-------- Material for this exercise

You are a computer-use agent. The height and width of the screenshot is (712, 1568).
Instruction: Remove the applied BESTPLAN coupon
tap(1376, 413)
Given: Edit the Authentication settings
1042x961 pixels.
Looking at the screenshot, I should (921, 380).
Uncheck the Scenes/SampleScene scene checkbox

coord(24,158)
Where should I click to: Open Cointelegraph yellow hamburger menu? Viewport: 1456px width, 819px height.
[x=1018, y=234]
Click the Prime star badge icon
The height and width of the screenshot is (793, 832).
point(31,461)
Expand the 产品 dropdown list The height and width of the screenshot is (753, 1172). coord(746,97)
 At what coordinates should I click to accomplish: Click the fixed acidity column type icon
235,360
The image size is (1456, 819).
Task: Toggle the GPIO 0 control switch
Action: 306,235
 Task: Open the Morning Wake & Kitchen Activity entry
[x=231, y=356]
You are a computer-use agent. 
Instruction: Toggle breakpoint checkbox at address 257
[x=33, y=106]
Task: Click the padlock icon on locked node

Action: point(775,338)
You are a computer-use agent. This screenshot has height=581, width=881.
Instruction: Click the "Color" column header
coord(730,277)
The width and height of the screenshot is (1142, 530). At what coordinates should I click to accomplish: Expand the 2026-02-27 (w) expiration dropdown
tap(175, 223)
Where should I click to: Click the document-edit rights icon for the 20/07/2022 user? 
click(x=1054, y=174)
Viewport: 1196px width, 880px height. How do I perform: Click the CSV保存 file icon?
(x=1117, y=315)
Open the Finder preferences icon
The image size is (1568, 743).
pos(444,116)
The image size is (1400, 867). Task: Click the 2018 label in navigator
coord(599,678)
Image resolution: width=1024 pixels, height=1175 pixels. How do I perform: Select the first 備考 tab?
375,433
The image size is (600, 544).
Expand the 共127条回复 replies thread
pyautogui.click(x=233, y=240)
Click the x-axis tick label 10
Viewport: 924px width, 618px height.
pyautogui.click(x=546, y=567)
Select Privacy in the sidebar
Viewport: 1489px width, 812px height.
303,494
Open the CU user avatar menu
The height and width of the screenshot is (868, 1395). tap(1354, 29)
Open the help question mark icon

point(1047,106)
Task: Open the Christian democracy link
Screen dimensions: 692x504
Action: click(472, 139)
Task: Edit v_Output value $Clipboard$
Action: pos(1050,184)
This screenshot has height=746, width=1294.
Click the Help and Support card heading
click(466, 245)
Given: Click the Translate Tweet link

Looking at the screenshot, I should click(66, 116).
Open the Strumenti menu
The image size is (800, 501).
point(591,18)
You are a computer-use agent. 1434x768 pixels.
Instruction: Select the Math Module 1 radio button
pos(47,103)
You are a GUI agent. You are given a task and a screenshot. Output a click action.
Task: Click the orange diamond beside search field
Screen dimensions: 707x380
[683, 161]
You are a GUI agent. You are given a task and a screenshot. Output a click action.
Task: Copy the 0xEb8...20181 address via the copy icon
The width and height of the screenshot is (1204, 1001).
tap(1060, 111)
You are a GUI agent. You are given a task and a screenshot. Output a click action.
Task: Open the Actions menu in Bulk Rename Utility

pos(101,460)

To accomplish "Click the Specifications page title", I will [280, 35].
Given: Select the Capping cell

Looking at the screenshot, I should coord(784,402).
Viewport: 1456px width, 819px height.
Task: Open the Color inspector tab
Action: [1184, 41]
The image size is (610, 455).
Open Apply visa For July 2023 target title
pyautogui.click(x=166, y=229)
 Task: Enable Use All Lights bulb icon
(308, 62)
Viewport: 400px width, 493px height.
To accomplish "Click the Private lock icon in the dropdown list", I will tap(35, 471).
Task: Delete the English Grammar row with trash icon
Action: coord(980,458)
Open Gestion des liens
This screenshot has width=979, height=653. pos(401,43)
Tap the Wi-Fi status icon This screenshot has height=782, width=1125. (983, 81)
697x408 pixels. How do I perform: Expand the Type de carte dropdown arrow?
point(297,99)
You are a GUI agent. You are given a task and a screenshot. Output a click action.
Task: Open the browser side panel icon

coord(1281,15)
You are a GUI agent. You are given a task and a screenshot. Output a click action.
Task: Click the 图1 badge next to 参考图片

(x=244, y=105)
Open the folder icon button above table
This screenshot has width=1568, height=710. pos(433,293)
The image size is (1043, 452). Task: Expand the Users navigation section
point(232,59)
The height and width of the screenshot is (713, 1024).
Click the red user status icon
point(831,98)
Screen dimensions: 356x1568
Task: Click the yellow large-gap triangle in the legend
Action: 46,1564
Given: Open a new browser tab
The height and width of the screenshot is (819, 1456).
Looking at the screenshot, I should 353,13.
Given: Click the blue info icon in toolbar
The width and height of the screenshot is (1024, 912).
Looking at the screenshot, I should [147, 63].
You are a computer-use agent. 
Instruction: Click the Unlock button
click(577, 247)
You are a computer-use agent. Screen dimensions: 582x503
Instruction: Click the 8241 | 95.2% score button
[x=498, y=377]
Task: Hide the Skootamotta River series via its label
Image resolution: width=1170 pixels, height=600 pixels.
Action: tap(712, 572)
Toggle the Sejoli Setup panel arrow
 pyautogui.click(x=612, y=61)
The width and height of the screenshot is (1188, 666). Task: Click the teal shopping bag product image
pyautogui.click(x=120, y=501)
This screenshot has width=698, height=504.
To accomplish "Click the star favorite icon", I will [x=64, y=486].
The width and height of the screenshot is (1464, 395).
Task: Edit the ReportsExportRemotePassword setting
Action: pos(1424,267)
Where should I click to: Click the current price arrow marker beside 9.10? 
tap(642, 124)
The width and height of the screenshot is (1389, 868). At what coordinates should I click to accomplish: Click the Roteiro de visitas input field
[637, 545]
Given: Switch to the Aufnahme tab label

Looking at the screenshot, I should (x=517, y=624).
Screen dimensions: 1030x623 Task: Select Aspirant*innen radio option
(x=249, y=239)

----------------

• [Exercise description]: Reproduce the listing above verbatim, every line from first to last.

• [Result below]:
You are a computer-use agent. The height and width of the screenshot is (712, 1568).
Instruction: Remove the applied BESTPLAN coupon
tap(1376, 413)
Given: Edit the Authentication settings
1042x961 pixels.
Looking at the screenshot, I should (921, 380).
Uncheck the Scenes/SampleScene scene checkbox

coord(24,158)
Where should I click to: Open Cointelegraph yellow hamburger menu? Viewport: 1456px width, 819px height.
[x=1018, y=234]
Click the Prime star badge icon
The height and width of the screenshot is (793, 832).
point(31,461)
Expand the 产品 dropdown list The height and width of the screenshot is (753, 1172). coord(746,97)
 At what coordinates should I click to accomplish: Click the fixed acidity column type icon
235,360
The image size is (1456, 819).
Task: Toggle the GPIO 0 control switch
Action: 306,235
 Task: Open the Morning Wake & Kitchen Activity entry
[x=231, y=356]
You are a computer-use agent. 
Instruction: Toggle breakpoint checkbox at address 257
[x=33, y=106]
Task: Click the padlock icon on locked node

Action: point(775,338)
You are a computer-use agent. This screenshot has height=581, width=881.
Instruction: Click the "Color" column header
coord(730,277)
The width and height of the screenshot is (1142, 530). At what coordinates should I click to accomplish: Expand the 2026-02-27 (w) expiration dropdown
tap(175, 223)
Where should I click to: Click the document-edit rights icon for the 20/07/2022 user? 
click(x=1054, y=174)
Viewport: 1196px width, 880px height. How do I perform: Click the CSV保存 file icon?
(x=1117, y=315)
Open the Finder preferences icon
The image size is (1568, 743).
pos(444,116)
The image size is (1400, 867). Task: Click the 2018 label in navigator
coord(599,678)
Image resolution: width=1024 pixels, height=1175 pixels. How do I perform: Select the first 備考 tab?
375,433
The image size is (600, 544).
Expand the 共127条回复 replies thread
pyautogui.click(x=233, y=240)
Click the x-axis tick label 10
Viewport: 924px width, 618px height.
pyautogui.click(x=546, y=567)
Select Privacy in the sidebar
Viewport: 1489px width, 812px height.
303,494
Open the CU user avatar menu
The height and width of the screenshot is (868, 1395). tap(1354, 29)
Open the help question mark icon

point(1047,106)
Task: Open the Christian democracy link
Screen dimensions: 692x504
Action: click(472, 139)
Task: Edit v_Output value $Clipboard$
Action: pos(1050,184)
This screenshot has height=746, width=1294.
Click the Help and Support card heading
click(466, 245)
Given: Click the Translate Tweet link

Looking at the screenshot, I should click(66, 116).
Open the Strumenti menu
The image size is (800, 501).
point(591,18)
You are a computer-use agent. 1434x768 pixels.
Instruction: Select the Math Module 1 radio button
pos(47,103)
You are a GUI agent. You are given a task and a screenshot. Output a click action.
Task: Click the orange diamond beside search field
Screen dimensions: 707x380
[683, 161]
You are a GUI agent. You are given a task and a screenshot. Output a click action.
Task: Copy the 0xEb8...20181 address via the copy icon
The width and height of the screenshot is (1204, 1001).
tap(1060, 111)
You are a GUI agent. You are given a task and a screenshot. Output a click action.
Task: Open the Actions menu in Bulk Rename Utility

pos(101,460)

To accomplish "Click the Specifications page title", I will [280, 35].
Given: Select the Capping cell

Looking at the screenshot, I should coord(784,402).
Viewport: 1456px width, 819px height.
Task: Open the Color inspector tab
Action: [1184, 41]
The image size is (610, 455).
Open Apply visa For July 2023 target title
pyautogui.click(x=166, y=229)
 Task: Enable Use All Lights bulb icon
(308, 62)
Viewport: 400px width, 493px height.
To accomplish "Click the Private lock icon in the dropdown list", I will tap(35, 471).
Task: Delete the English Grammar row with trash icon
Action: coord(980,458)
Open Gestion des liens
This screenshot has width=979, height=653. pos(401,43)
Tap the Wi-Fi status icon This screenshot has height=782, width=1125. (983, 81)
697x408 pixels. How do I perform: Expand the Type de carte dropdown arrow?
point(297,99)
You are a GUI agent. You are given a task and a screenshot. Output a click action.
Task: Open the browser side panel icon

coord(1281,15)
You are a GUI agent. You are given a task and a screenshot. Output a click action.
Task: Click the 图1 badge next to 参考图片

(x=244, y=105)
Open the folder icon button above table
This screenshot has width=1568, height=710. pos(433,293)
The image size is (1043, 452). Task: Expand the Users navigation section
point(232,59)
The height and width of the screenshot is (713, 1024).
Click the red user status icon
point(831,98)
Screen dimensions: 356x1568
Task: Click the yellow large-gap triangle in the legend
Action: 46,1564
Given: Open a new browser tab
The height and width of the screenshot is (819, 1456).
Looking at the screenshot, I should 353,13.
Given: Click the blue info icon in toolbar
The width and height of the screenshot is (1024, 912).
Looking at the screenshot, I should [147, 63].
You are a computer-use agent. 
Instruction: Click the Unlock button
click(577, 247)
You are a computer-use agent. Screen dimensions: 582x503
Instruction: Click the 8241 | 95.2% score button
[x=498, y=377]
Task: Hide the Skootamotta River series via its label
Image resolution: width=1170 pixels, height=600 pixels.
Action: tap(712, 572)
Toggle the Sejoli Setup panel arrow
 pyautogui.click(x=612, y=61)
The width and height of the screenshot is (1188, 666). Task: Click the teal shopping bag product image
pyautogui.click(x=120, y=501)
This screenshot has width=698, height=504.
To accomplish "Click the star favorite icon", I will [x=64, y=486].
The width and height of the screenshot is (1464, 395).
Task: Edit the ReportsExportRemotePassword setting
Action: pos(1424,267)
Where should I click to: Click the current price arrow marker beside 9.10? 
tap(642, 124)
The width and height of the screenshot is (1389, 868). At what coordinates should I click to accomplish: Click the Roteiro de visitas input field
[637, 545]
Given: Switch to the Aufnahme tab label

Looking at the screenshot, I should (x=517, y=624).
Screen dimensions: 1030x623 Task: Select Aspirant*innen radio option
(x=249, y=239)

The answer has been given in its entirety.